• _Tareas_:
A. Según el texto sobre tifones, huracanes y ciclones, ¿por qué quien ha sobrevivido a un huracán o a un ciclón ya sabe qué se siente al vivir un tifón? Respóndelo en una a tres oraciones.
B. Copia de nuevo, sin cambiar nada, el fragmento del texto sobre tifones, huracanes y ciclones desde "Un fuerte tifón" hasta "donde se producen.".
C. En el texto sobre tifones, huracanes y ciclones, ¿qué velocidad mínima de viento debe generar una tormenta para clasificarse como huracán, tifón o ciclón?

• _Texto proporcionado_:
________________________________________

Tifón, huracán, ciclón... ¿qué diferencia hay?

Un fuerte tifón que azotó Hong Kong en 2013 provocó la muerte de al menos treinta personas, obligó a evacuar a varios miles de la China continental, y provocó la cancelación de cientos de vuelos.

El tifón Usagi (conejo en japonés) fue más fuerte de 2013. Fue clasificado como severo, ya que los meteorólogos detectaron rachas de hasta 260 kilómetros por hora.

Si nunca has vivido en Asia, tal vez te preguntes qué se siente al experimentar un tifón, pero si has sobrevivido a un huracán o a un ciclón, ya sabes la respuesta.

Esto se debe a que huracanes, ciclones y tifones son el mismo fenómeno meteorológico, solo que los científicos llaman a estas tormentas de distinto modo según el lugar donde se producen.

En el Atlántico y el Pacífico norte, las tormentas se llaman huracanes en honor al dios caribeño del mal.

En el Pacífico noroccidental estas mismas tormentas fuertes se llaman tifones. En el Índico sudoriental y el Pacífico sudoccidental se las llama “ciclones tropicales severos”.

En la zona norte del Índico se llaman “tormentas ciclónicas severas”, y en el Índico sudoccidental son simplemente “ciclones tropicales”.

Para ser clasificada como huracán, tifón o ciclón, una tormenta debe generar vientos de al menos 119 kilómetros por hora.

Si el viento huracanado alcanza la velocidad de 179 kilómetros por hora, se convierte en un huracán intenso.

Si un tifón llega a los 241 kilómetros por hora, como el caso del Usagi, se convierte en “supertifón”.

________________________________________

• _Material proporcionado_:
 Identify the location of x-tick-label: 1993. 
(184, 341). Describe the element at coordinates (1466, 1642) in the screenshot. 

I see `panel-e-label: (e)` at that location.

________________________________________

• _Resultados esperados_:
A. Porque huracanes, ciclones y tifones son el mismo fenómeno meteorológico. Los científicos solo les dan un nombre distinto según el lugar donde se producen.

B.
Un fuerte tifón que azotó Hong Kong en 2013 provocó la muerte de al menos treinta personas, obligó a evacuar a varios miles de la China continental, y provocó la cancelación de cientos de vuelos.

El tifón Usagi (conejo en japonés) fue más fuerte de 2013. Fue clasificado como severo, ya que los meteorólogos detectaron rachas de hasta 260 kilómetros por hora.

Si nunca has vivido en Asia, tal vez te preguntes qué se siente al experimentar un tifón, pero si has sobrevivido a un huracán o a un ciclón, ya sabes la respuesta.

Esto se debe a que huracanes, ciclones y tifones son el mismo fenómeno meteorológico, solo que los científicos llaman a estas tormentas de distinto modo según el lugar donde se producen.

C. Al menos 119 kilómetros por hora.